Ubisoft adresuje problem cheaterów w Rainbow Six: Siege
Kolejny deweloper kontynuuje walkę z oszustami. Tym razem na rosnący problem cheaterów w Rainbow Six: Siege zareagował Ubisoft, zapowiadając zmiany w grze i aktywną walkę z nielegalnymi tendencjami.
Przez ostatnie tygodnie niemalże każdy większy wydawca zmagał się z problemem cheatowania.
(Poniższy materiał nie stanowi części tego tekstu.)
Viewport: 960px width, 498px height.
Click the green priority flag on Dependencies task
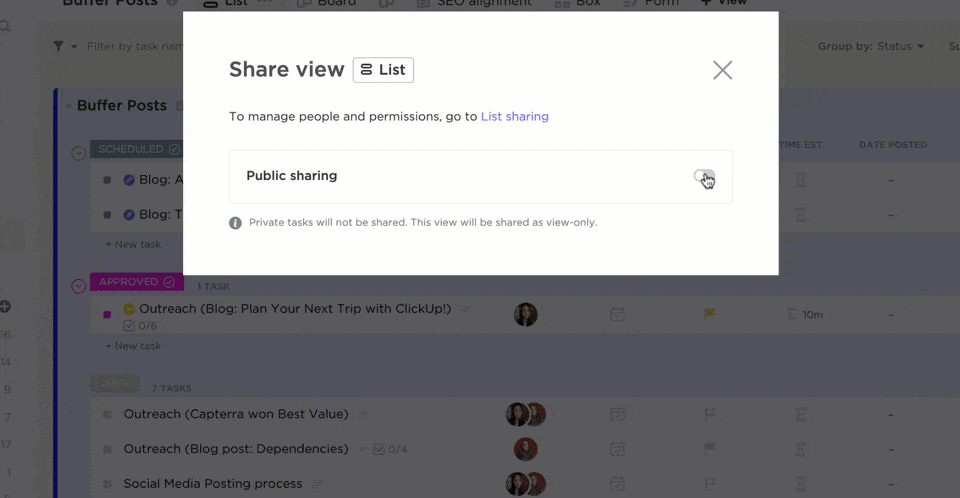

Głośno mówiło się o walce Riotu z pojawiającymi się aimbotami w Valorant.
Cały czas narzekają również gracze Call of Duty: Warzone, gdzie na wyższym ratingu cheaterów spotyka się niemalże co drugą grę. Nawet Bungie ogłosiło ostatnio o zwiększeniu przypadków cheatowania o 50% względem stycznia 2020.
Nic więc dziwnego, że najnowszy wpis na blogu Rainbow Sixa adresujący priorytety dewelopera dotyczy przede wszystkim oszustów. Ubisoft planuje zautomatyzować proces aktualizowania BattlEye, swojego anti cheata, co powinno znacznie przyspieszyć proces banowania cheaterów. Są również świadomi ostatniego problemu freezowania lobby.
Podobnie jak Bungie, Ubisoft planuje również spowolnić nieco proces uzyskiwania dostępu do gier rankingowych. Podczas gdy w Destiny 2 twórcy rozważają zamknięcie Trials of Osiris za konkretną liczbą godzin spędzonych w grze, w Rainbow Six zwolni levelowanie kont poprzez tryby PvE.
Wpis adresujący kwestię cheatowania - https://www.ubisoft.com/en-us/game/rainbow-six/siege/news-updates/1YPQ5yw9TaRhQwghjStqn2 - zawiera również obszerną listę błędów, na które zwrócili uwagę deweloperzy.
Wśród nich znajduje się m.in. startowanie gier rankingowych w niepełnych składach oraz nakładanie kar na graczy, którzy nie powinni ich dostać.